The mechanisms behind the acquired deficiency of BH4 in rabies are unknown. The biochemical picture suggests a severe defect in the biosynthesis of BH4. All enzymes in the biosynthetic (GTP cyclohydrolase I (GTPCH), EC 3.5.4.16), 6-pyruvoyl-tetrahydropterin synthase (PTPS, EC 4.6.1.10), sepiapterin reductase (SR, E 1.1.1.153) and recycling pathways (dihydropteridine reductase (DHPR), EC 1.6.99.7) must be considered, but mechanistic studies are lacking. Elevated ratios of BH2 to BH4 reported in cases 2 and 3 suggest excess oxidation of BH4, either through catalytic consumption or by interaction with superoxide, peroxynitrite and other reactive oxygen species. Elevated ratios of BH2 to BH4 are predictive of endothelial dysfunction (Vasquez-Vivar et al 2002). Paradoxical vasoconstriction or complete deficiency of BH4, an essential cofactor of all isoforms of nitric oxide synthase (EC 1.14.13.39), may explain the generalized hypoperfusion through most intracranial arteries of our second patient on HD44, confirmed by TCD, MRA and HMPAO brain scan. Generalized asphyxia or ischaemia are common causes of BH4 and monoamine neurotransmitter deficiencies, but would not explain improvements in neurotransmitter metabolites in cases 1 and 3 after BH4 supplementation or the excellent clinical outcome in case 1. Animal models and autopsy series should be considered to answer these questions.

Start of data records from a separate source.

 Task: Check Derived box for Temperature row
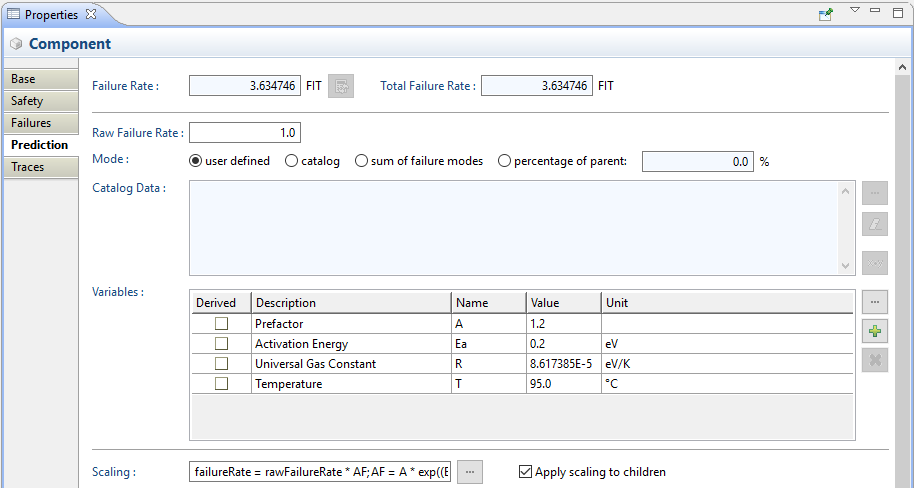tap(221, 384)
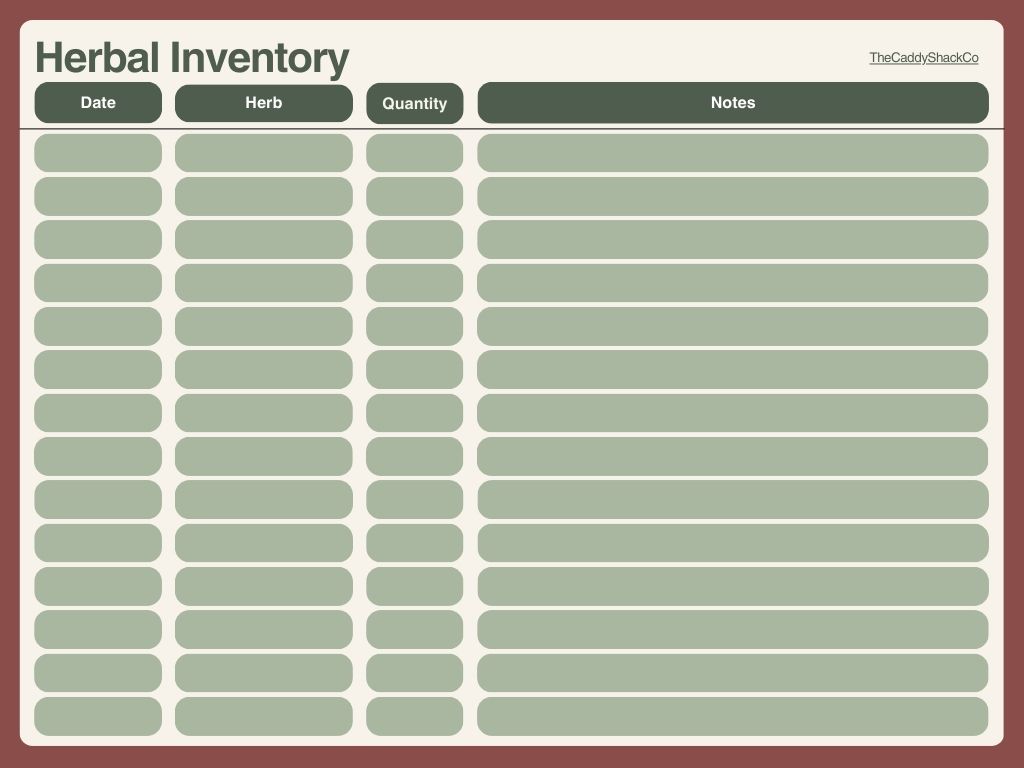Viewport: 1024px width, 768px height.
Task: Click the tenth row Quantity field
Action: (414, 543)
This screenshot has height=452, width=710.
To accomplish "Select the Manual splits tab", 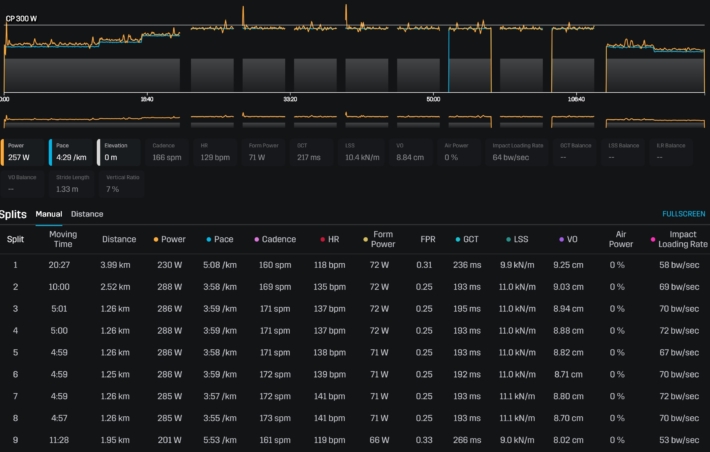I will 49,214.
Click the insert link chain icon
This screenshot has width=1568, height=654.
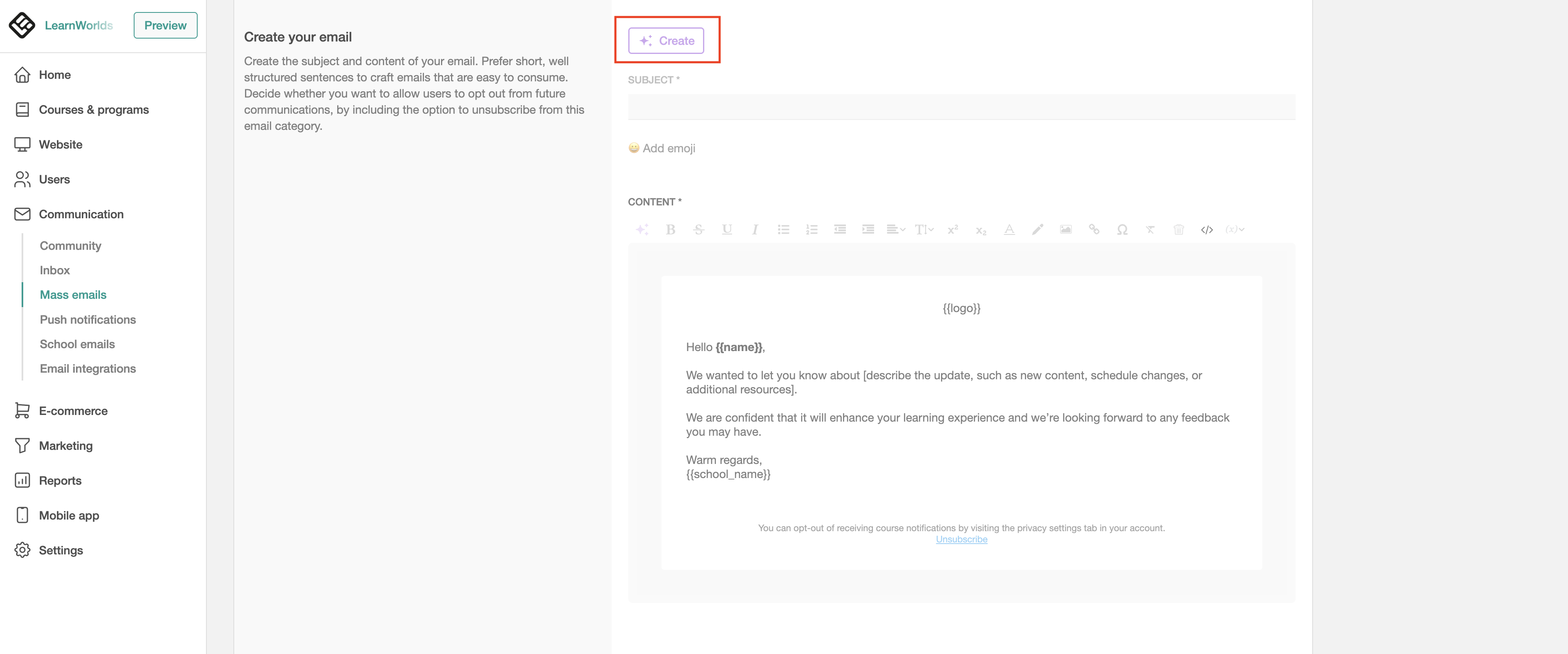[1094, 229]
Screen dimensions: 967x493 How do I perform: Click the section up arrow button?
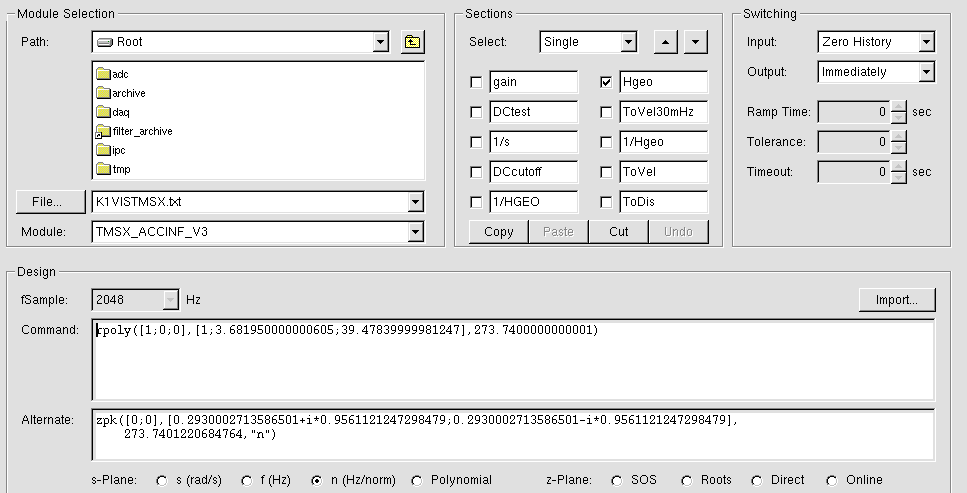[x=666, y=42]
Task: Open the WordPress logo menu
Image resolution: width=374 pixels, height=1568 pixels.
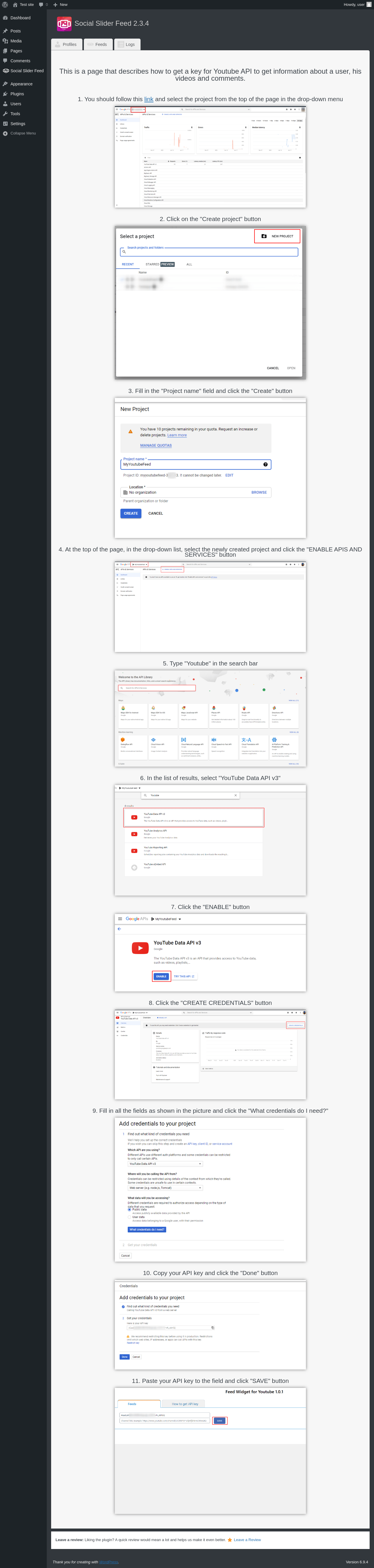Action: click(5, 4)
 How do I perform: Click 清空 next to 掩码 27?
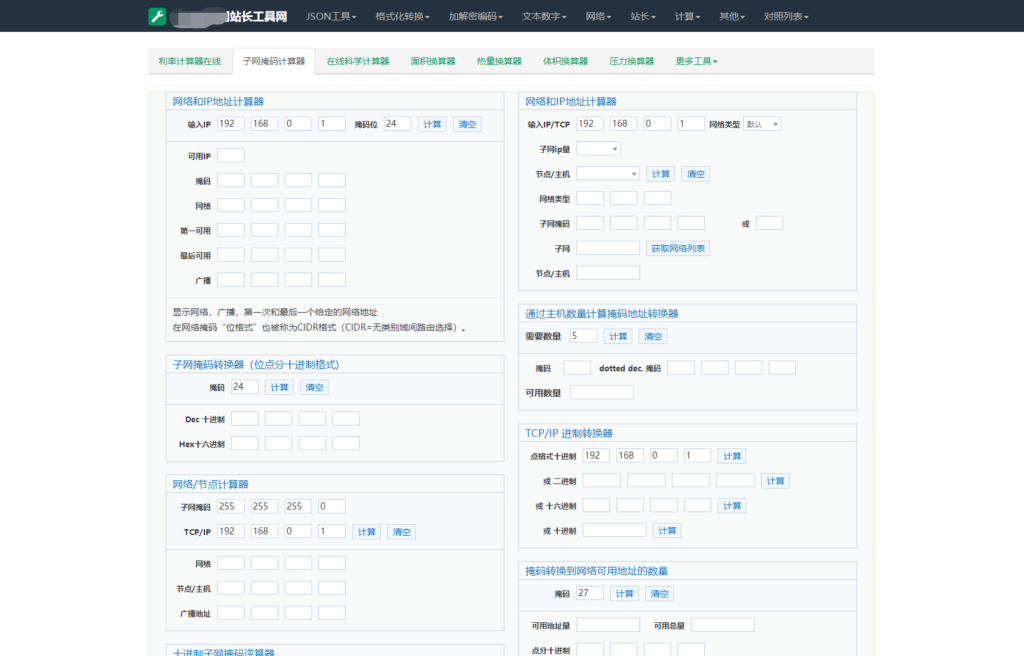tap(660, 594)
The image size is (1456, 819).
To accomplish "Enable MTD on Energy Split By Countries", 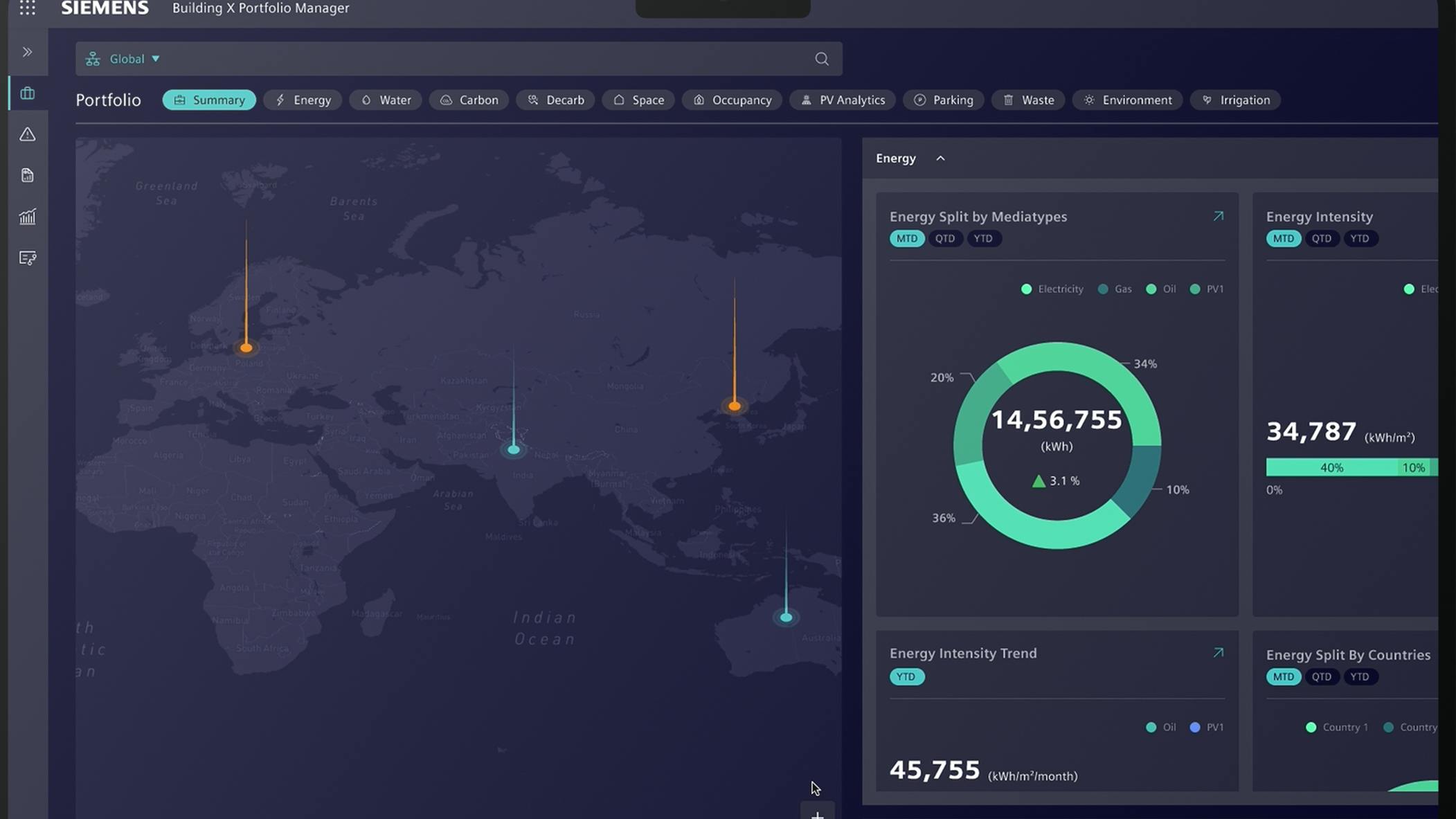I will tap(1283, 676).
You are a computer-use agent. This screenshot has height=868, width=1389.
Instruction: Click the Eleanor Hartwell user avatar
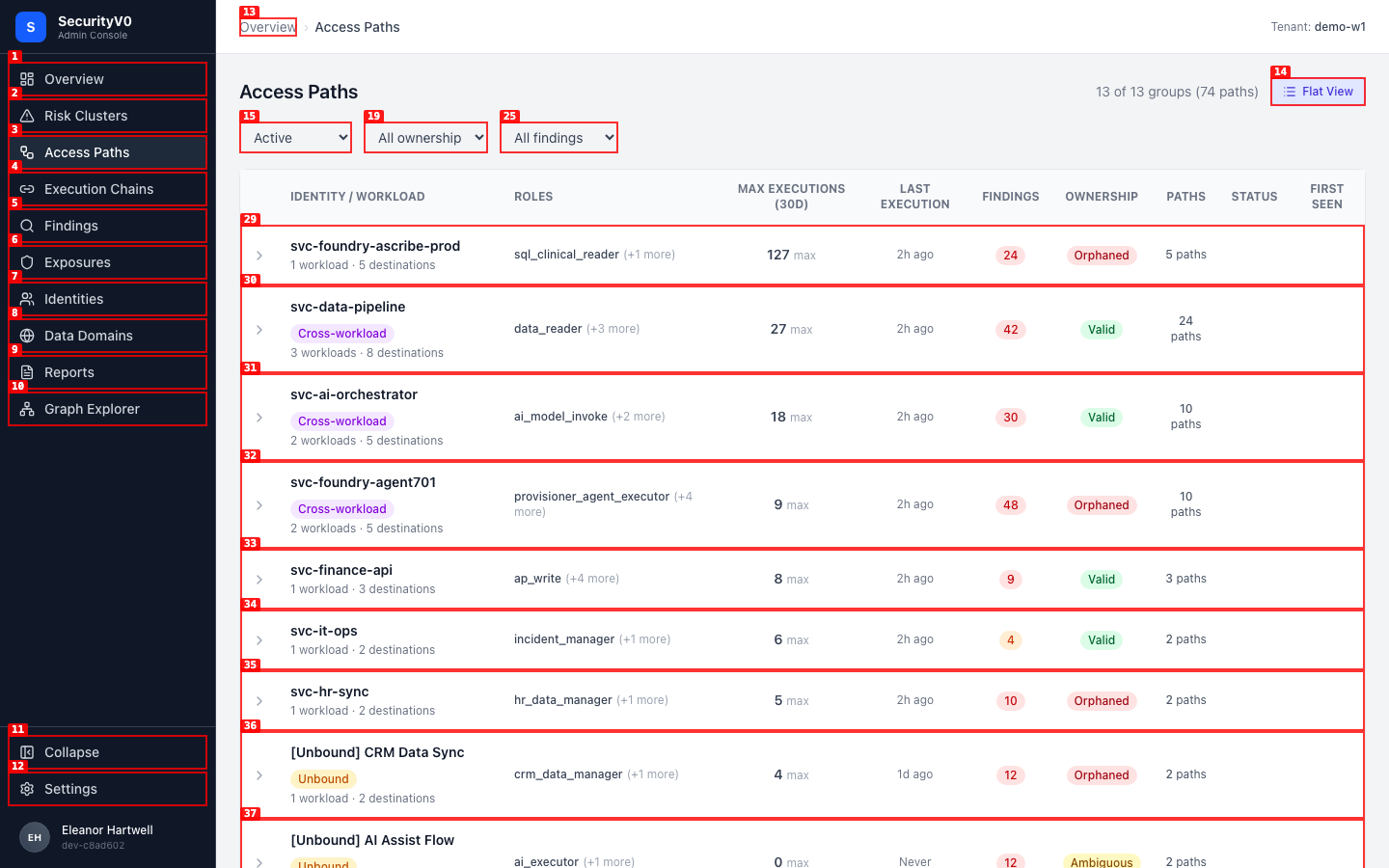pyautogui.click(x=35, y=837)
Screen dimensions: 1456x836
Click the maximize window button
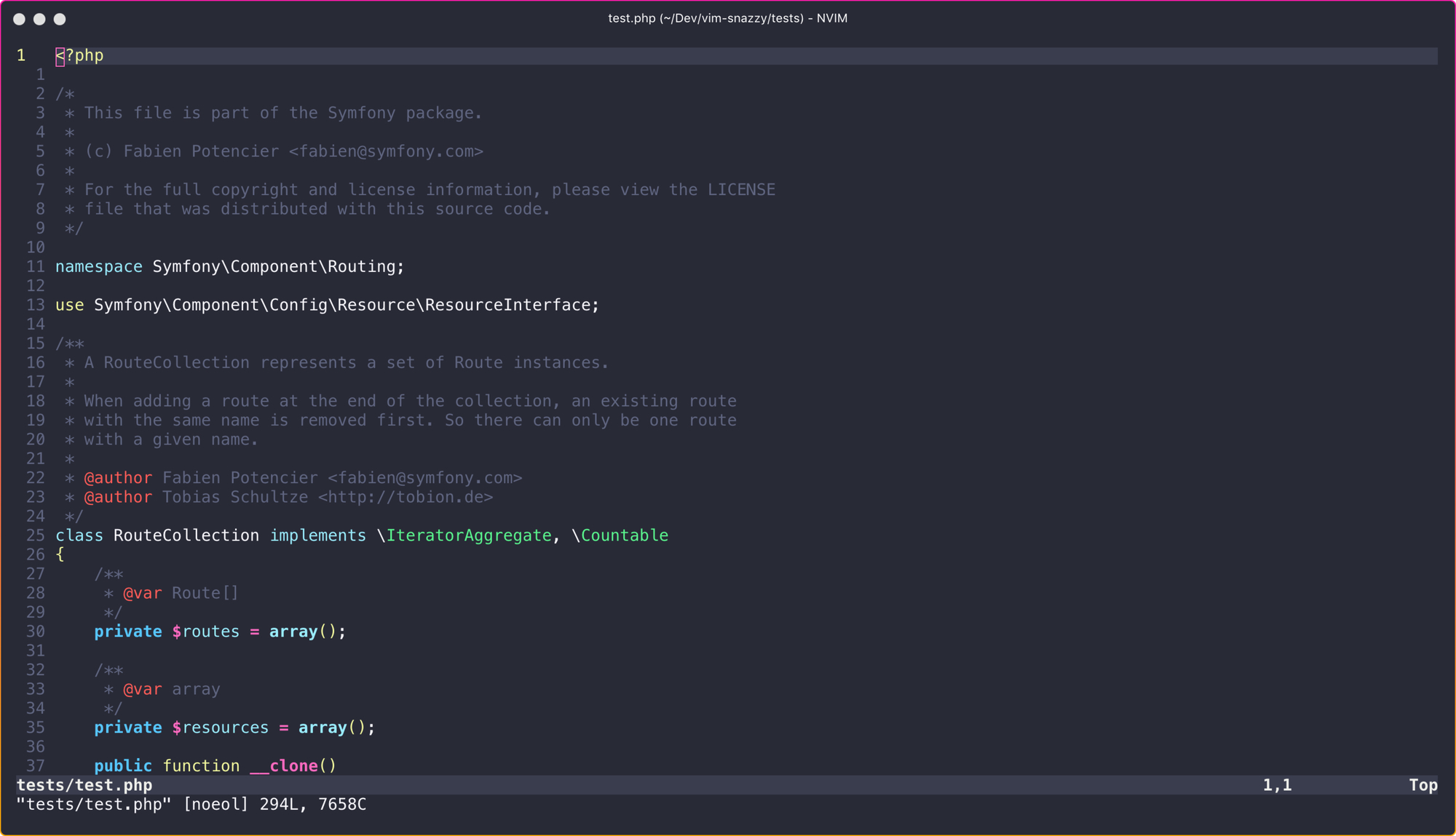(x=60, y=19)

The potential for functional recovery, in the absence of clear cytopathic damage to the brain in rabies, has been demonstrated once and has additional precedent in congenital BH4 deficiencies. Supplementation with BH4 and monoamine neurotransmitter precursors may result in prominent clinical improvement even after months to years of static encephalopathy or neurological deterioration (Dudesek et al 2001). We are therefore cautiously optimistic at the prospect of readily available, metabolically specific therapy for rabies in the form of oral BH4. In addition to BH4, oral supplementation with precursors of the monoamine neurotransmitters (l-dopa and 5-HT) as well as monoamine decarboxylase inhibitors (carbidopa, benserazide, selegiline) may be indicated for selected patients in whom the bioavailability of BH4 to the brain can vary.

This work must be carefully replicated in future patients and extended in animal models. Unfortunately, BH4 is not analytically stable in fluids and tissues and so is not amenable to retrospective investigations and, to date, there is no ideal animal model for rabies therapy. Given the lack of an effective alternative to rabies management, application of the Milwaukee protocol and BH4-related diagnostics to humans will necessarily proceed in parallel with development of a survival model, and before formal clinical trials. For such ad hoc attempts, and while we develop an animal model, we offer an updated protocol and simple, web-resident case-registry at www.mcw.edu/rabies.